According to the WIR 2006 Africa's share of global FDI, which remained around 3 percent was tilted towards primary production, mainly in mining (oil and gas) even though there were significant increases in the services sector particularly banking.
Inflows in the manufacturing sector particularly the textiles and apparels industry declined following the end of the quotas established under the Multi Fibre Arrangement (MFA).
Reacting to the WIR 2006, Ssemakula said that if Uganda and Africa as whole is to become internationally competitive, it is essential that the necessary linkages between the export sector and the rest of the economy be strengthened.
He, however, challenged Ugandans that on many occasions the government has accessed markets but the question of sustaining the demand has failed many simply because people have failed to boost production.
"Stop blaming the government, progress will not be achieved unless production is boosted.
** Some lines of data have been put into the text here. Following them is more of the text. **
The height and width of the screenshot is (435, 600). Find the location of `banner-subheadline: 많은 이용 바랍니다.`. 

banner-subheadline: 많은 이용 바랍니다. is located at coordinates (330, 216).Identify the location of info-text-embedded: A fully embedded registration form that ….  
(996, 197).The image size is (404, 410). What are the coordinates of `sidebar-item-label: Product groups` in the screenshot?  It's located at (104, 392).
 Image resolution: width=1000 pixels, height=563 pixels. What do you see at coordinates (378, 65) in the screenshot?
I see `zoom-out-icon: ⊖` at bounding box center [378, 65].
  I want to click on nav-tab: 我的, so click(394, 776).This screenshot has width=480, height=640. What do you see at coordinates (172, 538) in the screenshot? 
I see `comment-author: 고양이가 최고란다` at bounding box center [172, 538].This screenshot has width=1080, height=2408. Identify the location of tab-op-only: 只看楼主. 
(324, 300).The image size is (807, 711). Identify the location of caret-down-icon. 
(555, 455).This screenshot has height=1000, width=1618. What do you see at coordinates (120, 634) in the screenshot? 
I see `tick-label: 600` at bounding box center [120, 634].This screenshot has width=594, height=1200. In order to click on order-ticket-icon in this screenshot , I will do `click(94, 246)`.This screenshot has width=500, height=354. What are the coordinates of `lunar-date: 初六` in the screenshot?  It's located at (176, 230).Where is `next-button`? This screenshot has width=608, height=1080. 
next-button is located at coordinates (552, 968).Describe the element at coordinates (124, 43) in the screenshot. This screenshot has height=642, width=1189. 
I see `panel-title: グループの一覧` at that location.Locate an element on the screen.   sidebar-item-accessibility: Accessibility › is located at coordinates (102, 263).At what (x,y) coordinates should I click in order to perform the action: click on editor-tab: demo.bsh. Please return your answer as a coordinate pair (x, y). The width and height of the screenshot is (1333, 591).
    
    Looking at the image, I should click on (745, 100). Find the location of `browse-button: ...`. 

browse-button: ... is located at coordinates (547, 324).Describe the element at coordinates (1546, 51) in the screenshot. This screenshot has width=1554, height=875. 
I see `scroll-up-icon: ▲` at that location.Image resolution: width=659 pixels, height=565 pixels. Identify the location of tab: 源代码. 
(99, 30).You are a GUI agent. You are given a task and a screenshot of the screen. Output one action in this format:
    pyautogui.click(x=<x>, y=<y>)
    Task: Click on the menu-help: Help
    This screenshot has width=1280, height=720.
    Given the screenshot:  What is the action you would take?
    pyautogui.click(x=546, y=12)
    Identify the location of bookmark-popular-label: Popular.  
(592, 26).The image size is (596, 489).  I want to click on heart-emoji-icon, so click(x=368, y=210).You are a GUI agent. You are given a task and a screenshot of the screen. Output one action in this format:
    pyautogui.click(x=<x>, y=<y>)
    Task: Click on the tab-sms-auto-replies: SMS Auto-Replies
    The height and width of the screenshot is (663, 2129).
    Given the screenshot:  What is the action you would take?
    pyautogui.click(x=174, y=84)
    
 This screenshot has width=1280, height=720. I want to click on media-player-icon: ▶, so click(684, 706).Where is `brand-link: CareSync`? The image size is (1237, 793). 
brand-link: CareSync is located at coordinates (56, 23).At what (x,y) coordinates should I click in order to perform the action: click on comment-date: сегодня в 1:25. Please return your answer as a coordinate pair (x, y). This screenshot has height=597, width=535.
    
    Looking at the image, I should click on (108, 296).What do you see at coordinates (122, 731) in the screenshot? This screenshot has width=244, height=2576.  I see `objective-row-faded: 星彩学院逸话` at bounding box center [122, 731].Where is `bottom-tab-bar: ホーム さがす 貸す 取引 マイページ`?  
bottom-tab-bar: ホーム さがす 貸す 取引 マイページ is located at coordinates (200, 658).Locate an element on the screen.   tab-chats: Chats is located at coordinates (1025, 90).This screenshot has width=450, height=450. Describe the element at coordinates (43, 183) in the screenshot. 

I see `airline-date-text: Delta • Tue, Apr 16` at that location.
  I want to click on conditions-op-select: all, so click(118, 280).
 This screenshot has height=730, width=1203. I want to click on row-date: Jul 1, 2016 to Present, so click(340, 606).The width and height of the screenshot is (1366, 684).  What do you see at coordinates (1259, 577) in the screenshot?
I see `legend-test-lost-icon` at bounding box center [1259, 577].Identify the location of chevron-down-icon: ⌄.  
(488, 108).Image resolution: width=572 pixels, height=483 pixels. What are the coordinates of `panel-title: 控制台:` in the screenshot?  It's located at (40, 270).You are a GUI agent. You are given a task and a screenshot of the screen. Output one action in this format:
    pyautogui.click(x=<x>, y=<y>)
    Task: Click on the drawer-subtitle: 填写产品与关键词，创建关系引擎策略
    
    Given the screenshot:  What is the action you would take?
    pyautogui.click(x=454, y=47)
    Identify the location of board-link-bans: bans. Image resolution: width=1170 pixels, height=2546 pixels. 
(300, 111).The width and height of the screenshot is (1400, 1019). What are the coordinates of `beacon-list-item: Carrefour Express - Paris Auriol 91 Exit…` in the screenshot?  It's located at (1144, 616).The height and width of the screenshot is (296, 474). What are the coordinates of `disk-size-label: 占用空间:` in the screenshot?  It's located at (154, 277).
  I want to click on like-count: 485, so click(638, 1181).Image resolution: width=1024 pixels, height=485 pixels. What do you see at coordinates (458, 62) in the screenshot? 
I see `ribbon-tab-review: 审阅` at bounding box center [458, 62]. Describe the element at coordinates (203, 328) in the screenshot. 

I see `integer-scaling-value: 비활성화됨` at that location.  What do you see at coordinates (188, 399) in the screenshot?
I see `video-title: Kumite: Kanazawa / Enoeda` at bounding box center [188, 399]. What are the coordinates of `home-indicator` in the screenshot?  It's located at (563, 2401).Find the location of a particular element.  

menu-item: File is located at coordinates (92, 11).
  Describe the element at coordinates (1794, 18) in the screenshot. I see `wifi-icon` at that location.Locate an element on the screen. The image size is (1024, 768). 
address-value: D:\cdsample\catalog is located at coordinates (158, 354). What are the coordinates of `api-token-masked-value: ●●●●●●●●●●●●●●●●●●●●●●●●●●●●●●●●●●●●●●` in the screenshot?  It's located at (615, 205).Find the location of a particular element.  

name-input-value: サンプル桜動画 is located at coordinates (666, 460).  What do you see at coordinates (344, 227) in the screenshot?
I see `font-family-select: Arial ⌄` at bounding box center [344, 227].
The government has provided an enabling environment and access markets for you but you have failed to utilise and sustain these markets," Kiwanuka said.
Africa
Africa received record high FDI inflows in 2005 of $31 billion (Shs57 trillion) but this was mostly concentrated in few countries and industries. FDI remained the major source of investment as its share in gross fixed capital formation increased to 19 percent.
South Africa was the largest FDI recipient in the region experiencing a sharp jump in inflows to $6.4 billion from only $0.8 billion in 2004 and this accounted for about 21 percent of the region's total.
Globally, FDI in 2005 surged for the second consecutive year by another 29 percent reaching $916b and interesting feature of this surge all major regions participated in the increase.